# Raw data
Content starts

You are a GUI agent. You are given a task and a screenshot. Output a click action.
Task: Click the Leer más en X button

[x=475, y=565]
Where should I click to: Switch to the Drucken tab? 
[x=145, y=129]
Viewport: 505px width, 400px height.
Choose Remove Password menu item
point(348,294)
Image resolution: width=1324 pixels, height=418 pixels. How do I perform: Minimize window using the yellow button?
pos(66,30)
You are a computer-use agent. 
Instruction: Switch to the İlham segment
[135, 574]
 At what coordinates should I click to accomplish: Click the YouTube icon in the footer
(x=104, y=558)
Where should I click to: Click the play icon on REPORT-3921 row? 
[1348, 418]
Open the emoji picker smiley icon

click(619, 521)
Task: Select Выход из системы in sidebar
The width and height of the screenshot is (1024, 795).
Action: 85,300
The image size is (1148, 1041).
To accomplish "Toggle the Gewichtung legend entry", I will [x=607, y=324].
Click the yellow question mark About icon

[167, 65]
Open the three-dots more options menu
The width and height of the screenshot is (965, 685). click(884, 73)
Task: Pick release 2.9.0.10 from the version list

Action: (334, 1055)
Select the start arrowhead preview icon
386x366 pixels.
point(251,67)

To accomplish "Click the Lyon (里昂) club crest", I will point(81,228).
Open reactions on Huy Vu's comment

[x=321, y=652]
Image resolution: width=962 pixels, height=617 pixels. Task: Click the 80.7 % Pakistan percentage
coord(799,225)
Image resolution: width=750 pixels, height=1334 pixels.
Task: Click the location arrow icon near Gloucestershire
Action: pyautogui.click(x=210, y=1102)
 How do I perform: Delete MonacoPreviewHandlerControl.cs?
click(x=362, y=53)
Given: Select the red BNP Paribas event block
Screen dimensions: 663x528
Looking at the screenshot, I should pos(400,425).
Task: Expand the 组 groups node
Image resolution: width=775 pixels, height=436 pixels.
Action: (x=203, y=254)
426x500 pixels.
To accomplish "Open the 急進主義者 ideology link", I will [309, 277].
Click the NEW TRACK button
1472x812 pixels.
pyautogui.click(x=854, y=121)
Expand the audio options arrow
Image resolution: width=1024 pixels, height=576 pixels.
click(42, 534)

Content ends

# Your instructions
Reproduce the material above exactly, beginning at its first line and ending with the line that holds "426x500 pixels.". Include nothing else.

# Result
You are a GUI agent. You are given a task and a screenshot. Output a click action.
Task: Click the Leer más en X button

[x=475, y=565]
Where should I click to: Switch to the Drucken tab? 
[x=145, y=129]
Viewport: 505px width, 400px height.
Choose Remove Password menu item
point(348,294)
Image resolution: width=1324 pixels, height=418 pixels. How do I perform: Minimize window using the yellow button?
pos(66,30)
You are a computer-use agent. 
Instruction: Switch to the İlham segment
[135, 574]
 At what coordinates should I click to accomplish: Click the YouTube icon in the footer
(x=104, y=558)
Where should I click to: Click the play icon on REPORT-3921 row? 
[1348, 418]
Open the emoji picker smiley icon

click(619, 521)
Task: Select Выход из системы in sidebar
The width and height of the screenshot is (1024, 795).
Action: 85,300
The image size is (1148, 1041).
To accomplish "Toggle the Gewichtung legend entry", I will [x=607, y=324].
Click the yellow question mark About icon

[167, 65]
Open the three-dots more options menu
The width and height of the screenshot is (965, 685). click(884, 73)
Task: Pick release 2.9.0.10 from the version list

Action: (334, 1055)
Select the start arrowhead preview icon
386x366 pixels.
point(251,67)

To accomplish "Click the Lyon (里昂) club crest", I will point(81,228).
Open reactions on Huy Vu's comment

[x=321, y=652]
Image resolution: width=962 pixels, height=617 pixels. Task: Click the 80.7 % Pakistan percentage
coord(799,225)
Image resolution: width=750 pixels, height=1334 pixels.
Task: Click the location arrow icon near Gloucestershire
Action: pyautogui.click(x=210, y=1102)
 How do I perform: Delete MonacoPreviewHandlerControl.cs?
click(x=362, y=53)
Given: Select the red BNP Paribas event block
Screen dimensions: 663x528
Looking at the screenshot, I should pos(400,425).
Task: Expand the 组 groups node
Image resolution: width=775 pixels, height=436 pixels.
Action: (x=203, y=254)
426x500 pixels.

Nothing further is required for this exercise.